任务要求:
续写下面讲解 tty server 请求处理的那篇文字，紧接它的末尾往下写。

阅读材料:
※ ※ ※

6.tty_server_request 用来初始化一个发送到tty server的请求. 如果tty server线程没有在运行, 启动一个, 并创建一个属性对象(detached_attr), 并设置detachstate属性值为 PTHREAD_CREATE_DETACHED.

PTHREAD_CREATE_JOINABLE – pthread_create创建时默认就是joinable, 意味着通过pthread_create创建的线程id能被用来join with这个线程,查询线程的返回值或者取消它.

PTHREAD_CREATE_DETACHED – 通过pthread_create创建的id是不能再用饿了,当线程终止时, 任何被线程使用的资源都会被系统迅速回收. 也可以在pthread_create之后通过pthread_detach转换为detach线程. 建议如果不需要控制线程, 就把它设置为detach.

7.分配和初始化一个server的请求(request_t)包. 如果请求是同步的, 初始化request里的条件变量done(注意配合使用的还是server的mutex,这里和server共用mutex,如果是同步请求的话,server只能等待client的请求完成并释放mutex才能继续执行下一个request,效率并不高)


/*
 * Client routine -- multiple copies will request server.
 */
void *client_routine (void *arg)
{
    int my_number = (int)arg, loops;
    char prompt[32];
    char string[128], formatted[128];
    int status;

    sprintf (prompt, "Client %d> ", my_number);
    while (1) {
        tty_server_request (REQ_READ, 1, prompt, string);
        if (strlen (string) == 0)
            break;
        for (loops = 0; loops < 4; loops++) {
            sprintf (
                formatted, "(%d#%d) %s", my_number, loops, string);
            tty_server_request (REQ_WRITE, 0, NULL, formatted);
            sleep (1);
        }
    }
    status = pthread_mutex_lock (&client_mutex);
    if (status != 0)
        err_abort (status, "Lock client mutex");
    client_threads--;
    if (client_threads <= 0) {
        status = pthread_cond_signal (&clients_done);
        if (status != 0)
            err_abort (status, "Signal clients done");
    }
    status = pthread_mutex_unlock (&client_mutex);
    if (status != 0)
        err_abort (status, "Unlock client mutex");
    return NULL;
}

int main (int argc, char *argv[])

※ ※ ※

数据部分:
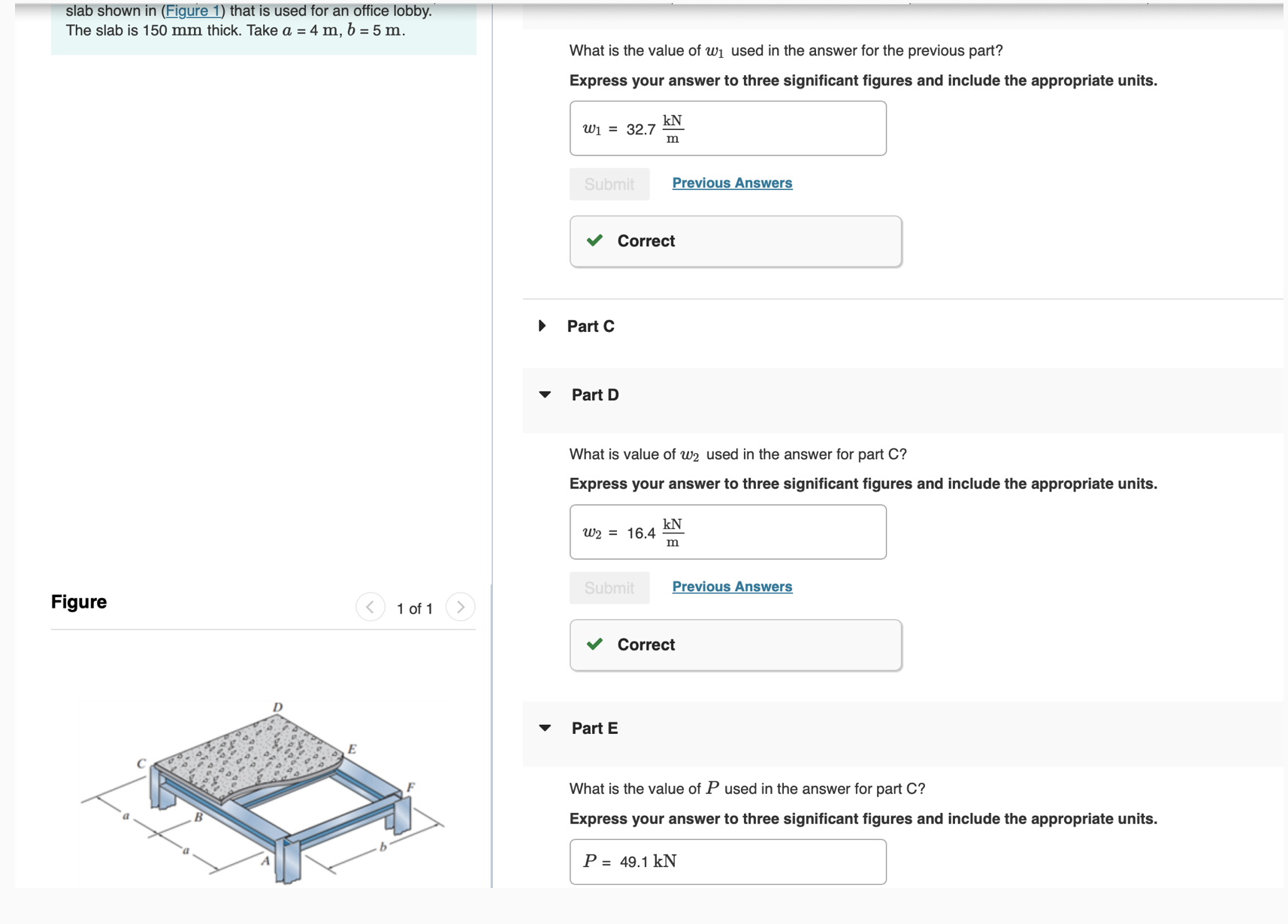
Task: Click the Figure heading above the slab image
Action: pos(78,602)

※ ※ ※

任务结果:
{
    pthread_t thread;
    int count;
    int status;

#ifdef sun
    /*
     * On Solaris 2.5, threads are not timesliced. To ensure
     * that our threads can run concurrently, we need to
     * increase the concurrency level to CLIENT_THREADS.
     */
    DPRINTF (("Setting concurrency level to %d\n", CLIENT_THREADS));
    thr_setconcurrency (CLIENT_THREADS);
#endif

    /*
     * Create CLIENT_THREADS clients.
     */
    client_threads = CLIENT_THREADS;
    for (count = 0; count < client_threads; count++) {
        status = pthread_create (&thread, NULL,
            client_routine, (void*)count);
        if (status != 0)
            err_abort (status, "Create client thread");
    }
    status = pthread_mutex_lock (&client_mutex);
    if (status != 0)
        err_abort (status, "Lock client mutex");
    while (client_threads > 0) {
        status = pthread_cond_wait (&clients_done, &client_mutex);
        if (status != 0)
            err_abort (status, "Wait for clients to finish");
    }
    status = pthread_mutex_unlock (&client_mutex);
    if (status != 0)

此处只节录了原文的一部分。